On March 17, 2013, the authors of an anonymous email to the "Full Disclosure" mailing list announced that last year they conducted a full probing of the entire IPv4 Internet. They claimed they used a botnet (named "carna" botnet) created by infecting machines vulnerable due to use of default login/password pairs (e.g., admin/admin). The botnet instructed each of these machines to execute a portion of the scan and then transfer the results to a central server. The authors also published a detailed description of how they operated, along with 9TB of raw logs of the scanning activity.
Online magazines (e.g., ArsTechnica) and newspapers (e.g., Spiegel Online) reported the news, which triggered some debate in the research community about the ethical implications of using such data for research purposes. A more fundamental question received less attention: since the authors went out of their way to remain anonymous, and the only data available about this event is the data they provide, how do we know this scan actually happened? If it did, how do we know that the resulting data is correct?
Since we could not find any third-party validation of this event, we looked for evidence in the traffic captured at the UCSD Network Telescope (a large darknet). From this traffic we selected probing packets consistent with the default nmap host probe (comprised of four different types of packets) that the carna botnet used. The visualization below shows, for each day of 2012, the total number of probes we observed at the telescope in bins of 1 day (blue line). While these probes may have been generated by any host on the Internet, the large increase visible between April and September 2012 matches the logs distributed by the authors of the botnet (red line), showing evidence of this scanning activity.
We also found that the raw logs of the carna botnet erroneously reported that a large number of IPs in our darknet were active, and specifically accepting connections on port TCP 80 (darknet IP addresses are inactive by definition, thus not accepting connections). A preliminary analysis suggests that this measurement error is likely due to the presence of HTTP proxies in some of the networks that hosted scanning bots. The default nmap host probe sends four different packets trying to solicit a response from the target: (i) ICMP echo request, (ii) ICMP timestamp, (iii) TCP ack on port 80, (iv) TCP syn on port 443. For darknet addresses that the carna logs report as inactive, we observed all four of these packets, but for the addresses misreported as active, packets of type (iii) did not reach the telescope. We suspect that these packets were intercepted by HTTP proxies whose replies caused the bots to falsely report the target IP address as listening on port TCP 80.

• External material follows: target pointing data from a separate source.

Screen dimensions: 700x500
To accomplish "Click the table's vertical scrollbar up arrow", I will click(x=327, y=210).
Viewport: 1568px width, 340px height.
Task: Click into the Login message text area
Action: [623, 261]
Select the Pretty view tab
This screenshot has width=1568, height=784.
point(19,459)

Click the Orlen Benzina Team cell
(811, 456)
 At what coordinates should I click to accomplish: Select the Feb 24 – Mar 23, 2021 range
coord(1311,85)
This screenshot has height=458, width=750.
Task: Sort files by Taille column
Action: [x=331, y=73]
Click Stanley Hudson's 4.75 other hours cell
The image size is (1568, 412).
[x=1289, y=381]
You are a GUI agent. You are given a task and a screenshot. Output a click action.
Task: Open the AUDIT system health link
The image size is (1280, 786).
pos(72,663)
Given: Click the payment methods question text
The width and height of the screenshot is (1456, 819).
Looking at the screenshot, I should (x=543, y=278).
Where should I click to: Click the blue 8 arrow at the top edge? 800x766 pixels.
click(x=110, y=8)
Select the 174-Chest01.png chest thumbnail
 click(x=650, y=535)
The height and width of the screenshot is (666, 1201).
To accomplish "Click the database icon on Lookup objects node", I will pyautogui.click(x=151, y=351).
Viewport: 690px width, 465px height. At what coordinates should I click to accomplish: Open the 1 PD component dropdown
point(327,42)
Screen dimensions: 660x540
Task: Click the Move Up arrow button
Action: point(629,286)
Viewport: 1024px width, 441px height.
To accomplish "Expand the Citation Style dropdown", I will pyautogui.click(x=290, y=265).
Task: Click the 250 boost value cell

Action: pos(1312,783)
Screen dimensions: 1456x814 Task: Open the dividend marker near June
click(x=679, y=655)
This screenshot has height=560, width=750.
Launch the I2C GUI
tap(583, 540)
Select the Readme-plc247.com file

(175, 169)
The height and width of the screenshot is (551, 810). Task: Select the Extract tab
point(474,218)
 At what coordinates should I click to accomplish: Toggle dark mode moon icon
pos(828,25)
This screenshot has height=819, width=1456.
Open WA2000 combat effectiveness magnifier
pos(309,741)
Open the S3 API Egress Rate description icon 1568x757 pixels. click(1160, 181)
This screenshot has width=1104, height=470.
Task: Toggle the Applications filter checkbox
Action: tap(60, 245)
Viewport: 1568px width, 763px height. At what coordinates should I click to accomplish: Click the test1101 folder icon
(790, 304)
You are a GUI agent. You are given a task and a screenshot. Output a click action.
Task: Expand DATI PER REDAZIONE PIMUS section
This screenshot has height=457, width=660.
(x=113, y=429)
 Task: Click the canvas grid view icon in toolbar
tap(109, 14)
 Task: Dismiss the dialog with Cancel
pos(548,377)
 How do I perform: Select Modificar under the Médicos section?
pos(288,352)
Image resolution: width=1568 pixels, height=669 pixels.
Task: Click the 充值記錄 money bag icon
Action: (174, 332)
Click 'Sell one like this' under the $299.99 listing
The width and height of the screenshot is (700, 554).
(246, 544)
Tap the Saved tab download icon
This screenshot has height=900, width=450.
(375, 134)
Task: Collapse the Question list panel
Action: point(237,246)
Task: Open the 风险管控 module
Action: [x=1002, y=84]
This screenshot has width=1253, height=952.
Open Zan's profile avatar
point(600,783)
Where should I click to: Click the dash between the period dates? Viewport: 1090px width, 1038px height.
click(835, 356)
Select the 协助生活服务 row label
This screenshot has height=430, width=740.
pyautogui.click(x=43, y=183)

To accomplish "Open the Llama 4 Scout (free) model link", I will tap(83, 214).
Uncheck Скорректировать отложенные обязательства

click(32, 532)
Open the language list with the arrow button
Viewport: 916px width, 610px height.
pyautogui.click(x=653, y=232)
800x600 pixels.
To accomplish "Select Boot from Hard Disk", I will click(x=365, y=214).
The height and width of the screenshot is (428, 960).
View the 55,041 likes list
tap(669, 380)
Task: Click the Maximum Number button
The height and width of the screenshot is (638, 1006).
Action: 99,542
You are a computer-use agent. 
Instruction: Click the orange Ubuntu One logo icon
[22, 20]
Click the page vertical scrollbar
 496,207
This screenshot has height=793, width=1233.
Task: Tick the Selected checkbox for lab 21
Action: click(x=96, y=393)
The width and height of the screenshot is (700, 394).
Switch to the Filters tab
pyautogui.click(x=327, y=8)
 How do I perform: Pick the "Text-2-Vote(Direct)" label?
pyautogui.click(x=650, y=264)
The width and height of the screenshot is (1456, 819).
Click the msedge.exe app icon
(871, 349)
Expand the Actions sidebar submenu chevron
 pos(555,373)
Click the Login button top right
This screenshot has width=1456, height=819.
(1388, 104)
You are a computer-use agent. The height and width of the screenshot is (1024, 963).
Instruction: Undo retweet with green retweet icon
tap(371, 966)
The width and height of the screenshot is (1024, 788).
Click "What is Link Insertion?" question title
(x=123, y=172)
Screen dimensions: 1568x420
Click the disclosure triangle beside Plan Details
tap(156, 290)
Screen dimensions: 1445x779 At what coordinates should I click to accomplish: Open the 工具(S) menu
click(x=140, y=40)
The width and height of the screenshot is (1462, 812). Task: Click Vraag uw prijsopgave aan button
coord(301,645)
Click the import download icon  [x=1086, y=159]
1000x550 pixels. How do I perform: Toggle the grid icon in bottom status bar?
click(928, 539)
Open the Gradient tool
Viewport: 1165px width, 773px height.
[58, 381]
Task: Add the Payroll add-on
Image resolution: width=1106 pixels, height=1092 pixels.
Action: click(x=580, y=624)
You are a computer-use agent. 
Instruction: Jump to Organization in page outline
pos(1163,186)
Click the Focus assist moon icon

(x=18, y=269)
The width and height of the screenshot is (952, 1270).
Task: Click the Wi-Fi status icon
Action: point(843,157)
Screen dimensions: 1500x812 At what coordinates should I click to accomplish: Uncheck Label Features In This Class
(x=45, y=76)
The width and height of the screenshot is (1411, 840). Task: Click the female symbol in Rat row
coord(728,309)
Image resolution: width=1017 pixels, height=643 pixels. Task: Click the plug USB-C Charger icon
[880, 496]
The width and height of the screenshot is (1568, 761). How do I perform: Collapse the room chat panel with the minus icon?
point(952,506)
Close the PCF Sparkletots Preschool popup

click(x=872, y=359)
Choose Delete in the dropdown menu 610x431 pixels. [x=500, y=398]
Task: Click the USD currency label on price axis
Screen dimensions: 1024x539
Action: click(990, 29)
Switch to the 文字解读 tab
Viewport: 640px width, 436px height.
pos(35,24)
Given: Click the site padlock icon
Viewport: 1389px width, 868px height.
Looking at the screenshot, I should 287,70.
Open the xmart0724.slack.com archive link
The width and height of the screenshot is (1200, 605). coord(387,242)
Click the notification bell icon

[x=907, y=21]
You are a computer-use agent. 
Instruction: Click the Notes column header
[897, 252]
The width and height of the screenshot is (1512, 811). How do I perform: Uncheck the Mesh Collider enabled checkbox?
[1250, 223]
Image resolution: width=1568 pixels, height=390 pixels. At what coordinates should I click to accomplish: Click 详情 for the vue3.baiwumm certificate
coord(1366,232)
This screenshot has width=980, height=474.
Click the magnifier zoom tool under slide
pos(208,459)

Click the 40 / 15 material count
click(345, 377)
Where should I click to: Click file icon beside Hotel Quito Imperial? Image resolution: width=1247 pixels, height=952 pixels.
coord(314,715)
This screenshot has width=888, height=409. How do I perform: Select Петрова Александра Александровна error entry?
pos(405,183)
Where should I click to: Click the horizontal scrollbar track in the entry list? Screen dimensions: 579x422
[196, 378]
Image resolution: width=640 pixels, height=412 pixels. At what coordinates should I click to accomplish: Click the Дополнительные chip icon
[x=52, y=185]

Assuming these bots probed the rest of the IPv4 Internet proportionally to their probing of the darknet we can observe, about 3% of the host probe logs and port scan logs of the carna botnet could potentially be affected by this particular problem. The maps and animations they published seem unaffected by this issue because they were based on ICMP pings and actual (application-layer) responses from the target hosts.
We have only briefly investigated the carna botnet scan, but there are clearly epistemological issues related to any potential scientific use of the data published by the botnet authors. There are even more complex ethical issues related to using this data set, as well as with its original collection. We have previously mentioned efforts to provide ethical guidance to Internet researchers; the debate continues and this data set will likely become an interesting part of it.